++++ PASSAGE SHOWN ++++
Press Release: Wednesday, May 21, 2014

Woodlawn Landlord Turns Away African Americans

FHJC Testing Investigation Documents Discriminatory Practices

Bronx, New York – Today, the Fair Housing Justice Center (FHJC) and three African American testers filed a federal civil rights lawsuit alleging that a landlord who controls rental housing in the Bronx discriminates against African Americans. The suit alleges that J.J.A. Holding Corporation and one of its managers, Ray Brij-Raj, engaged in racially discriminatory rental practices.

According to the complaint, one of the defendants, Mr. Brij-Raj, told a white tester that the company never advertises available rental units because “if you run ads, you get all kinds of things.” Instead, the company relies on its mostly white tenant population to locate and refer prospective applicants to fill vacant apartments because, as Mr. Brij-Raj stated to one white tester, it is more likely a “good tenant” will recommend “someone good.” This type of referral process and the decision to withhold units from the open market limits the number of African Americans that will likely have access to available rental units in the Woodlawn community whose population, according to the 2010 Census, is less than 5% African American. By comparison, the 2010 Census reveals that over 36% of the total population in the Bronx is African American.
++++ DATA SHOWN ++++
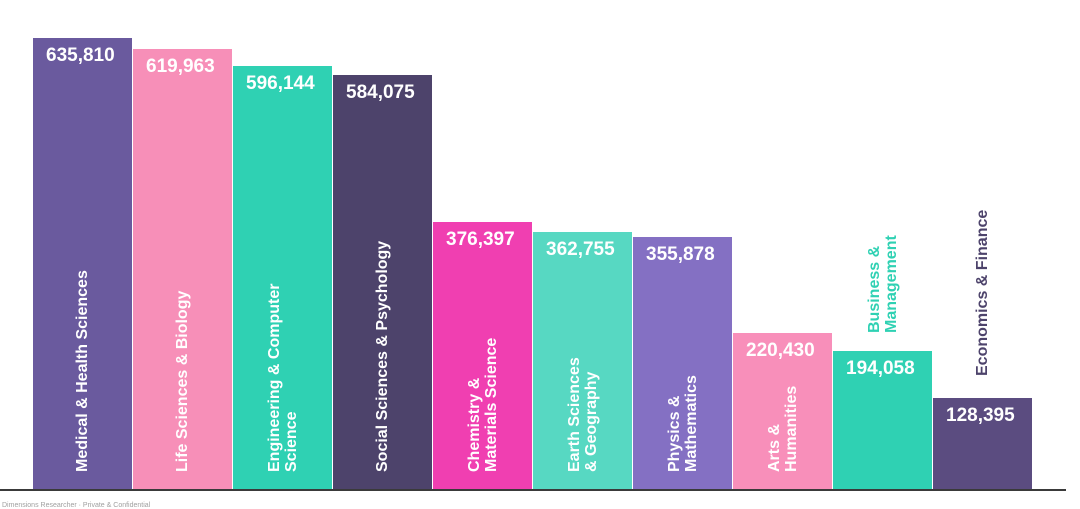  I want to click on category-label-2-line-0: Engineering & Computer, so click(274, 378).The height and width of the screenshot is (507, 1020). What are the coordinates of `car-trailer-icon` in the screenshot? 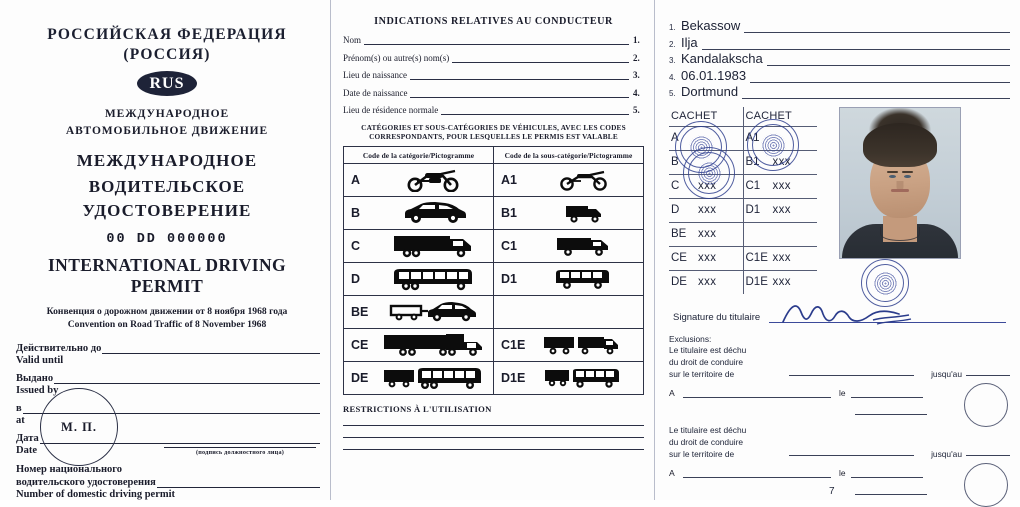 It's located at (437, 312).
++++
[JOB] Can you copy the press release word for word, from "Woodlawn Landlord Turns" up to and including "discriminatory rental practices."?

[EXERCISE OUTPUT]
Woodlawn Landlord Turns Away African Americans

FHJC Testing Investigation Documents Discriminatory Practices

Bronx, New York – Today, the Fair Housing Justice Center (FHJC) and three African American testers filed a federal civil rights lawsuit alleging that a landlord who controls rental housing in the Bronx discriminates against African Americans. The suit alleges that J.J.A. Holding Corporation and one of its managers, Ray Brij-Raj, engaged in racially discriminatory rental practices.